▶ TASK OBJECTIVE
Your job is to reproduce all of the data exactly.

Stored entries
+---+

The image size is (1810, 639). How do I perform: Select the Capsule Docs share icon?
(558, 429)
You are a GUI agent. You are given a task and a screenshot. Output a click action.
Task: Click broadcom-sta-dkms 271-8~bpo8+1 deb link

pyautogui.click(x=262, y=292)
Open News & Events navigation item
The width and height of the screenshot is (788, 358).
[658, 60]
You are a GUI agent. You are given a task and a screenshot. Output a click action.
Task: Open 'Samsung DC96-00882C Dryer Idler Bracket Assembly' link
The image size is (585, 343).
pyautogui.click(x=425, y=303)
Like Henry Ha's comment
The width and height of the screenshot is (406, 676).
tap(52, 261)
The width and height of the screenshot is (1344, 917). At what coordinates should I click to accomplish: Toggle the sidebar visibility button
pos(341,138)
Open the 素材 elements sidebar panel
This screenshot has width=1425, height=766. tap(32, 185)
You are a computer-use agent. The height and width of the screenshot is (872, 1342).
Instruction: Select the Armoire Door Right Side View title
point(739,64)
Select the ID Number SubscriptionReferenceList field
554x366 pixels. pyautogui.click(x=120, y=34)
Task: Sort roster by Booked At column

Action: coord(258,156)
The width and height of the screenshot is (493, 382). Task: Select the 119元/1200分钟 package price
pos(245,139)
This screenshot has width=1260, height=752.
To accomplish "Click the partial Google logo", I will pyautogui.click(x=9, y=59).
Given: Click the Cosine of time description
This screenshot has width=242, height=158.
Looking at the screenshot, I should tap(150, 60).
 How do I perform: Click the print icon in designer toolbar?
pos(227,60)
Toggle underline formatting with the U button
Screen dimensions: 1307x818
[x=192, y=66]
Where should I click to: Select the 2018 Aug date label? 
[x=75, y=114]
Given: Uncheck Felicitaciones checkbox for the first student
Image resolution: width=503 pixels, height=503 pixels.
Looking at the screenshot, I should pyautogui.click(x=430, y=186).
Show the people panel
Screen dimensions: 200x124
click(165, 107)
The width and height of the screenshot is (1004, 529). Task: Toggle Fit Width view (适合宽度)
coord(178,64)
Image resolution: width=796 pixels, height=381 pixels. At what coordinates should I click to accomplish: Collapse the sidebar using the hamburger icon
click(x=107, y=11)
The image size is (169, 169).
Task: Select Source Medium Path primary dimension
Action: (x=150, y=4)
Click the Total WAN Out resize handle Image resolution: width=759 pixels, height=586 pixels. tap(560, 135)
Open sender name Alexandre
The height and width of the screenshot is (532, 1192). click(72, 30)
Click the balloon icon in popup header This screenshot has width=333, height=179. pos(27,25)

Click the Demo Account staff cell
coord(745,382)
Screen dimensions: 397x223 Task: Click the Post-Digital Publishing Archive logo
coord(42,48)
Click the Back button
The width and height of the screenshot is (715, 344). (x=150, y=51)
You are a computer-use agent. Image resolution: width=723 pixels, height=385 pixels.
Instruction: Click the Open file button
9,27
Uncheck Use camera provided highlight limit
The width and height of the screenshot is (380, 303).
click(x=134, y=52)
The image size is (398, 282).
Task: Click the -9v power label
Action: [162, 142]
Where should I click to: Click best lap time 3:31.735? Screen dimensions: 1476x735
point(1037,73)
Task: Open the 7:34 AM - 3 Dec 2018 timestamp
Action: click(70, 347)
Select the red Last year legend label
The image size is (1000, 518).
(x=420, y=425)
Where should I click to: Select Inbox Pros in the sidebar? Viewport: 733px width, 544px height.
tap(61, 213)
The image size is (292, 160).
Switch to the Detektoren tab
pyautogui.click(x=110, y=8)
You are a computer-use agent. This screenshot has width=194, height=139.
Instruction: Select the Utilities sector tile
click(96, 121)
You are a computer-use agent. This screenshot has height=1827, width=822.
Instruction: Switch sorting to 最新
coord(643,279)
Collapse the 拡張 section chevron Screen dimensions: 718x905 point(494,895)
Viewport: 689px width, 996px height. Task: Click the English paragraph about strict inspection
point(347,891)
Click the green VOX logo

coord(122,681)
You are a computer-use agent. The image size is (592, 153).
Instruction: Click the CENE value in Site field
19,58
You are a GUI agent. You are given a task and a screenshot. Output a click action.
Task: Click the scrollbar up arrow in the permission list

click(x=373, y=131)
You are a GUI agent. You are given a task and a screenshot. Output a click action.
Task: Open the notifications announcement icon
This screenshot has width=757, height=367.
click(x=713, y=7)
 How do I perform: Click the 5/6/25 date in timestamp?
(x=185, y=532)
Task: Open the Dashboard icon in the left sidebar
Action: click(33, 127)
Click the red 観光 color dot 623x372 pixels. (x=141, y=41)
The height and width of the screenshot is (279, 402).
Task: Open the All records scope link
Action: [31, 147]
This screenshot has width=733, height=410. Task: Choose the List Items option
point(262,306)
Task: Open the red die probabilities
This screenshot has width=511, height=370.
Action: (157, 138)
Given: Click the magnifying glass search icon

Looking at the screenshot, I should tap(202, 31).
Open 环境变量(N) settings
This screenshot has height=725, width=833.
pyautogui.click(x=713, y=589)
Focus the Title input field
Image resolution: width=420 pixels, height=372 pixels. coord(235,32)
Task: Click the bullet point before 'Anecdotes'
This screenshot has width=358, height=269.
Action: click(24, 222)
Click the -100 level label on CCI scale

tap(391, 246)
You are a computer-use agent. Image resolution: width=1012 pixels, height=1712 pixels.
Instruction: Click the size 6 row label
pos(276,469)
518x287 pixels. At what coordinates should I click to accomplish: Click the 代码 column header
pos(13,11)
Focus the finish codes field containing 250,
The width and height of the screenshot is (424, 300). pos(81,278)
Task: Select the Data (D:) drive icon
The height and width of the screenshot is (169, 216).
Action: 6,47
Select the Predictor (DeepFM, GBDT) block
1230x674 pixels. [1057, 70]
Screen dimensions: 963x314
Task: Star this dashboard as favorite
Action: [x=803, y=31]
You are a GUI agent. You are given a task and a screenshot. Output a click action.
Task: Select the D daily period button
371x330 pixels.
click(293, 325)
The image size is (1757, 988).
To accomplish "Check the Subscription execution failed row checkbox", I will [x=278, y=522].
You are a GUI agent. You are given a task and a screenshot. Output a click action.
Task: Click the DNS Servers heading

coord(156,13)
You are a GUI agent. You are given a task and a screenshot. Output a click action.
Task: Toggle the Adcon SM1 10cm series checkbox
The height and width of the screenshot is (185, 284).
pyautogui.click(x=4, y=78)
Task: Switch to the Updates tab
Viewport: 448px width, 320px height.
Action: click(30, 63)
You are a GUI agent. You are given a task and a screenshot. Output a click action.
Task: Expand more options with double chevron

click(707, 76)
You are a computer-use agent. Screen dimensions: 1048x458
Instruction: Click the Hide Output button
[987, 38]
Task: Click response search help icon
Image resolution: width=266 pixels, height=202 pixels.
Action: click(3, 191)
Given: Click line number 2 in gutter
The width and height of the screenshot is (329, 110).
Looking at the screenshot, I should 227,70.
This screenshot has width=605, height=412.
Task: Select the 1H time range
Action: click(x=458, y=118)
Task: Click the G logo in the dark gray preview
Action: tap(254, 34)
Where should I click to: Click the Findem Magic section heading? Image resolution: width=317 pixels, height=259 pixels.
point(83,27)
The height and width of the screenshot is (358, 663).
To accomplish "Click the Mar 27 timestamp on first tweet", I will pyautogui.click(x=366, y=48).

+---+

▶ WRITTEN ANSWER
The image size is (1810, 639). How do I perform: Select the Capsule Docs share icon?
(558, 429)
You are a GUI agent. You are given a task and a screenshot. Output a click action.
Task: Click broadcom-sta-dkms 271-8~bpo8+1 deb link

pyautogui.click(x=262, y=292)
Open News & Events navigation item
The width and height of the screenshot is (788, 358).
[658, 60]
You are a GUI agent. You are given a task and a screenshot. Output a click action.
Task: Open 'Samsung DC96-00882C Dryer Idler Bracket Assembly' link
The image size is (585, 343).
pyautogui.click(x=425, y=303)
Like Henry Ha's comment
The width and height of the screenshot is (406, 676).
tap(52, 261)
The width and height of the screenshot is (1344, 917). At what coordinates should I click to accomplish: Toggle the sidebar visibility button
pos(341,138)
Open the 素材 elements sidebar panel
This screenshot has width=1425, height=766. tap(32, 185)
You are a computer-use agent. The height and width of the screenshot is (872, 1342).
Instruction: Select the Armoire Door Right Side View title
point(739,64)
Select the ID Number SubscriptionReferenceList field
554x366 pixels. pyautogui.click(x=120, y=34)
Task: Sort roster by Booked At column

Action: coord(258,156)
The width and height of the screenshot is (493, 382). Task: Select the 119元/1200分钟 package price
pos(245,139)
This screenshot has width=1260, height=752.
To accomplish "Click the partial Google logo", I will pyautogui.click(x=9, y=59).
Given: Click the Cosine of time description
This screenshot has width=242, height=158.
Looking at the screenshot, I should tap(150, 60).
 How do I perform: Click the print icon in designer toolbar?
pos(227,60)
Toggle underline formatting with the U button
Screen dimensions: 1307x818
[x=192, y=66]
Where should I click to: Select the 2018 Aug date label? 
[x=75, y=114]
Given: Uncheck Felicitaciones checkbox for the first student
Image resolution: width=503 pixels, height=503 pixels.
Looking at the screenshot, I should pyautogui.click(x=430, y=186).
Show the people panel
Screen dimensions: 200x124
click(165, 107)
The width and height of the screenshot is (1004, 529). Task: Toggle Fit Width view (适合宽度)
coord(178,64)
Image resolution: width=796 pixels, height=381 pixels. At what coordinates should I click to accomplish: Collapse the sidebar using the hamburger icon
click(x=107, y=11)
The image size is (169, 169).
Task: Select Source Medium Path primary dimension
Action: (x=150, y=4)
Click the Total WAN Out resize handle Image resolution: width=759 pixels, height=586 pixels. tap(560, 135)
Open sender name Alexandre
The height and width of the screenshot is (532, 1192). click(72, 30)
Click the balloon icon in popup header This screenshot has width=333, height=179. pos(27,25)

Click the Demo Account staff cell
coord(745,382)
Screen dimensions: 397x223 Task: Click the Post-Digital Publishing Archive logo
coord(42,48)
Click the Back button
The width and height of the screenshot is (715, 344). (x=150, y=51)
You are a computer-use agent. Image resolution: width=723 pixels, height=385 pixels.
Instruction: Click the Open file button
9,27
Uncheck Use camera provided highlight limit
The width and height of the screenshot is (380, 303).
click(x=134, y=52)
The image size is (398, 282).
Task: Click the -9v power label
Action: [162, 142]
Where should I click to: Click best lap time 3:31.735? Screen dimensions: 1476x735
point(1037,73)
Task: Open the 7:34 AM - 3 Dec 2018 timestamp
Action: click(70, 347)
Select the red Last year legend label
The image size is (1000, 518).
(x=420, y=425)
Where should I click to: Select Inbox Pros in the sidebar? Viewport: 733px width, 544px height.
tap(61, 213)
The image size is (292, 160).
Switch to the Detektoren tab
pyautogui.click(x=110, y=8)
You are a computer-use agent. This screenshot has width=194, height=139.
Instruction: Select the Utilities sector tile
click(96, 121)
You are a computer-use agent. This screenshot has height=1827, width=822.
Instruction: Switch sorting to 最新
coord(643,279)
Collapse the 拡張 section chevron Screen dimensions: 718x905 point(494,895)
Viewport: 689px width, 996px height. Task: Click the English paragraph about strict inspection
point(347,891)
Click the green VOX logo

coord(122,681)
You are a computer-use agent. The image size is (592, 153).
Instruction: Click the CENE value in Site field
19,58
You are a GUI agent. You are given a task and a screenshot. Output a click action.
Task: Click the scrollbar up arrow in the permission list

click(x=373, y=131)
You are a GUI agent. You are given a task and a screenshot. Output a click action.
Task: Open the notifications announcement icon
This screenshot has width=757, height=367.
click(x=713, y=7)
 How do I perform: Click the 5/6/25 date in timestamp?
(x=185, y=532)
Task: Open the Dashboard icon in the left sidebar
Action: click(33, 127)
Click the red 観光 color dot 623x372 pixels. (x=141, y=41)
The height and width of the screenshot is (279, 402).
Task: Open the All records scope link
Action: [31, 147]
This screenshot has width=733, height=410. Task: Choose the List Items option
point(262,306)
Task: Open the red die probabilities
This screenshot has width=511, height=370.
Action: (157, 138)
Given: Click the magnifying glass search icon

Looking at the screenshot, I should tap(202, 31).
Open 环境变量(N) settings
This screenshot has height=725, width=833.
pyautogui.click(x=713, y=589)
Focus the Title input field
Image resolution: width=420 pixels, height=372 pixels. coord(235,32)
Task: Click the bullet point before 'Anecdotes'
This screenshot has width=358, height=269.
Action: click(24, 222)
Click the -100 level label on CCI scale

tap(391, 246)
You are a computer-use agent. Image resolution: width=1012 pixels, height=1712 pixels.
Instruction: Click the size 6 row label
pos(276,469)
518x287 pixels. At what coordinates should I click to accomplish: Click the 代码 column header
pos(13,11)
Focus the finish codes field containing 250,
The width and height of the screenshot is (424, 300). pos(81,278)
Task: Select the Data (D:) drive icon
The height and width of the screenshot is (169, 216).
Action: 6,47
Select the Predictor (DeepFM, GBDT) block
1230x674 pixels. [1057, 70]
Screen dimensions: 963x314
Task: Star this dashboard as favorite
Action: [x=803, y=31]
You are a GUI agent. You are given a task and a screenshot. Output a click action.
Task: Select the D daily period button
371x330 pixels.
click(293, 325)
The image size is (1757, 988).
To accomplish "Check the Subscription execution failed row checkbox", I will [x=278, y=522].
You are a GUI agent. You are given a task and a screenshot. Output a click action.
Task: Click the DNS Servers heading

coord(156,13)
You are a GUI agent. You are given a task and a screenshot. Output a click action.
Task: Toggle the Adcon SM1 10cm series checkbox
The height and width of the screenshot is (185, 284).
pyautogui.click(x=4, y=78)
Task: Switch to the Updates tab
Viewport: 448px width, 320px height.
Action: click(30, 63)
You are a GUI agent. You are given a task and a screenshot. Output a click action.
Task: Expand more options with double chevron

click(707, 76)
You are a computer-use agent. Screen dimensions: 1048x458
Instruction: Click the Hide Output button
[987, 38]
Task: Click response search help icon
Image resolution: width=266 pixels, height=202 pixels.
Action: click(3, 191)
Given: Click line number 2 in gutter
The width and height of the screenshot is (329, 110).
Looking at the screenshot, I should 227,70.
This screenshot has width=605, height=412.
Task: Select the 1H time range
Action: click(x=458, y=118)
Task: Click the G logo in the dark gray preview
Action: tap(254, 34)
Where should I click to: Click the Findem Magic section heading? Image resolution: width=317 pixels, height=259 pixels.
point(83,27)
The height and width of the screenshot is (358, 663).
To accomplish "Click the Mar 27 timestamp on first tweet", I will pyautogui.click(x=366, y=48).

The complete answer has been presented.